** START INPUT **

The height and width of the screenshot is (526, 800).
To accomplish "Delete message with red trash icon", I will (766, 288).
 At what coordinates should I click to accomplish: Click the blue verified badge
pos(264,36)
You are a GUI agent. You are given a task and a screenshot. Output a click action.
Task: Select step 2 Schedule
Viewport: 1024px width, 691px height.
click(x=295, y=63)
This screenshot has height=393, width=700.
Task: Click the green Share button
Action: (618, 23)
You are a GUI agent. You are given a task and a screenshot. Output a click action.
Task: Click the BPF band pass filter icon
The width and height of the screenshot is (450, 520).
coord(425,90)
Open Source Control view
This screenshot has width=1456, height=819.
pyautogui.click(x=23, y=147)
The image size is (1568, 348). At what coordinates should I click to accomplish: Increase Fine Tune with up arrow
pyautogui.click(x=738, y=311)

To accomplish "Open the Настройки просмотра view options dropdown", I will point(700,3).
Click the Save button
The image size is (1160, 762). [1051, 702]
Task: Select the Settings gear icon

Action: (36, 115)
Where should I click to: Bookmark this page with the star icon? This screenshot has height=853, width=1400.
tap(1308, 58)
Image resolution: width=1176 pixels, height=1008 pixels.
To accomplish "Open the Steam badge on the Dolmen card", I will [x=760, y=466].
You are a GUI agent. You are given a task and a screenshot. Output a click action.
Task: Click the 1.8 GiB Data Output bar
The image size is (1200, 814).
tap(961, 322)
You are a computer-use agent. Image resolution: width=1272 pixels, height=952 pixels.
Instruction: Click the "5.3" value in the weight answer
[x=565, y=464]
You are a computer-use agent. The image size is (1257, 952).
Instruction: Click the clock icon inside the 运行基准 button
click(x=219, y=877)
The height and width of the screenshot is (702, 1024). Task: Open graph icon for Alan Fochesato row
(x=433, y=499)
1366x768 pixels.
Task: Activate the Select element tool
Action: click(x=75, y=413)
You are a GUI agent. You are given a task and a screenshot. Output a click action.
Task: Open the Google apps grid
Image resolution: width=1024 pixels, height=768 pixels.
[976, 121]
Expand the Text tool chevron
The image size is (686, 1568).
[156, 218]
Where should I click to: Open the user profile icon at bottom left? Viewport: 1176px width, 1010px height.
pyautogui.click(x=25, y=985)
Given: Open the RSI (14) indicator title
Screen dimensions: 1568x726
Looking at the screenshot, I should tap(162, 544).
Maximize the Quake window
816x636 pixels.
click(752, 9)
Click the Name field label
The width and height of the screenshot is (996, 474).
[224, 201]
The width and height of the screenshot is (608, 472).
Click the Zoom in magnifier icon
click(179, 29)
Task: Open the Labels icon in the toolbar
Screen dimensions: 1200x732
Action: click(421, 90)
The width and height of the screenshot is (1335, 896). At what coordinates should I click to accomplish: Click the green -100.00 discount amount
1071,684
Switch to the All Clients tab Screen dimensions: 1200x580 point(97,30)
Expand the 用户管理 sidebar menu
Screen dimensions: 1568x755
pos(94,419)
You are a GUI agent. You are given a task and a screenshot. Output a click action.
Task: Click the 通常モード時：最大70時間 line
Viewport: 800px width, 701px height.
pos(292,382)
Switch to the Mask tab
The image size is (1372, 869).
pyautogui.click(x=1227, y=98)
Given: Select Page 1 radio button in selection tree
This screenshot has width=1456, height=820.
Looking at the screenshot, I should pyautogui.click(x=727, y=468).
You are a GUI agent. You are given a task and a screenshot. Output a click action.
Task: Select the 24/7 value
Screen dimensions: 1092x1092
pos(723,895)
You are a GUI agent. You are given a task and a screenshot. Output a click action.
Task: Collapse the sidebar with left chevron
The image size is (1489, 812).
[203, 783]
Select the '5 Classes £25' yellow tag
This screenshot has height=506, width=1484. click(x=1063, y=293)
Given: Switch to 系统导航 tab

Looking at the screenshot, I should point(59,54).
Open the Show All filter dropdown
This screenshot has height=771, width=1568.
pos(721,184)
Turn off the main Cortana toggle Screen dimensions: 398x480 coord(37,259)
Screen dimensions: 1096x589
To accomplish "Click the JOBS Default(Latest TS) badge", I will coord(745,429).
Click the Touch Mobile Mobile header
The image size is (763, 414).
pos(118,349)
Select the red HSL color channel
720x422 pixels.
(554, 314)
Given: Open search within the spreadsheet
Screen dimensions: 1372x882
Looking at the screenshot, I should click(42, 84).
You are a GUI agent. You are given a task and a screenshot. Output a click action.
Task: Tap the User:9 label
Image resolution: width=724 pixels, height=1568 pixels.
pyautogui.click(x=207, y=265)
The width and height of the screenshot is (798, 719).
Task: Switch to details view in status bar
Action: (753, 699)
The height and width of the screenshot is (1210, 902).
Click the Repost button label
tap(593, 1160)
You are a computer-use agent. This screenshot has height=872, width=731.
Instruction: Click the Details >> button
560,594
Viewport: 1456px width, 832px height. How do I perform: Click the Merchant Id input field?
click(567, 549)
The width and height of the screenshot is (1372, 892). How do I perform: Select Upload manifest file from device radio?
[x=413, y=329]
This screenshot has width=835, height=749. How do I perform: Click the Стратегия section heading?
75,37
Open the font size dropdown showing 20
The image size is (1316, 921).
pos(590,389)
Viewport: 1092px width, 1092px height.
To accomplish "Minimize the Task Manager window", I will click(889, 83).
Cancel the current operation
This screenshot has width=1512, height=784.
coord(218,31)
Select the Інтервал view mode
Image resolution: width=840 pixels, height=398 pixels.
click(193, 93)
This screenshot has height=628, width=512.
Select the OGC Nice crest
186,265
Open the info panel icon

** END INPUT **

- TASK PROMPT
Copy the rows word for word, starting from the first row and ending with the line that contains "click(x=219, y=877)".

- EXERCISE ANSWER
The height and width of the screenshot is (526, 800).
To accomplish "Delete message with red trash icon", I will (766, 288).
 At what coordinates should I click to accomplish: Click the blue verified badge
pos(264,36)
You are a GUI agent. You are given a task and a screenshot. Output a click action.
Task: Select step 2 Schedule
Viewport: 1024px width, 691px height.
click(x=295, y=63)
This screenshot has height=393, width=700.
Task: Click the green Share button
Action: (618, 23)
You are a GUI agent. You are given a task and a screenshot. Output a click action.
Task: Click the BPF band pass filter icon
The width and height of the screenshot is (450, 520).
coord(425,90)
Open Source Control view
This screenshot has width=1456, height=819.
pyautogui.click(x=23, y=147)
The image size is (1568, 348). At what coordinates should I click to accomplish: Increase Fine Tune with up arrow
pyautogui.click(x=738, y=311)

To accomplish "Open the Настройки просмотра view options dropdown", I will point(700,3).
Click the Save button
The image size is (1160, 762). [1051, 702]
Task: Select the Settings gear icon

Action: (36, 115)
Where should I click to: Bookmark this page with the star icon? This screenshot has height=853, width=1400.
tap(1308, 58)
Image resolution: width=1176 pixels, height=1008 pixels.
To accomplish "Open the Steam badge on the Dolmen card", I will [x=760, y=466].
You are a GUI agent. You are given a task and a screenshot. Output a click action.
Task: Click the 1.8 GiB Data Output bar
The image size is (1200, 814).
tap(961, 322)
You are a computer-use agent. Image resolution: width=1272 pixels, height=952 pixels.
Instruction: Click the "5.3" value in the weight answer
[x=565, y=464]
You are a computer-use agent. The image size is (1257, 952).
Instruction: Click the clock icon inside the 运行基准 button
click(x=219, y=877)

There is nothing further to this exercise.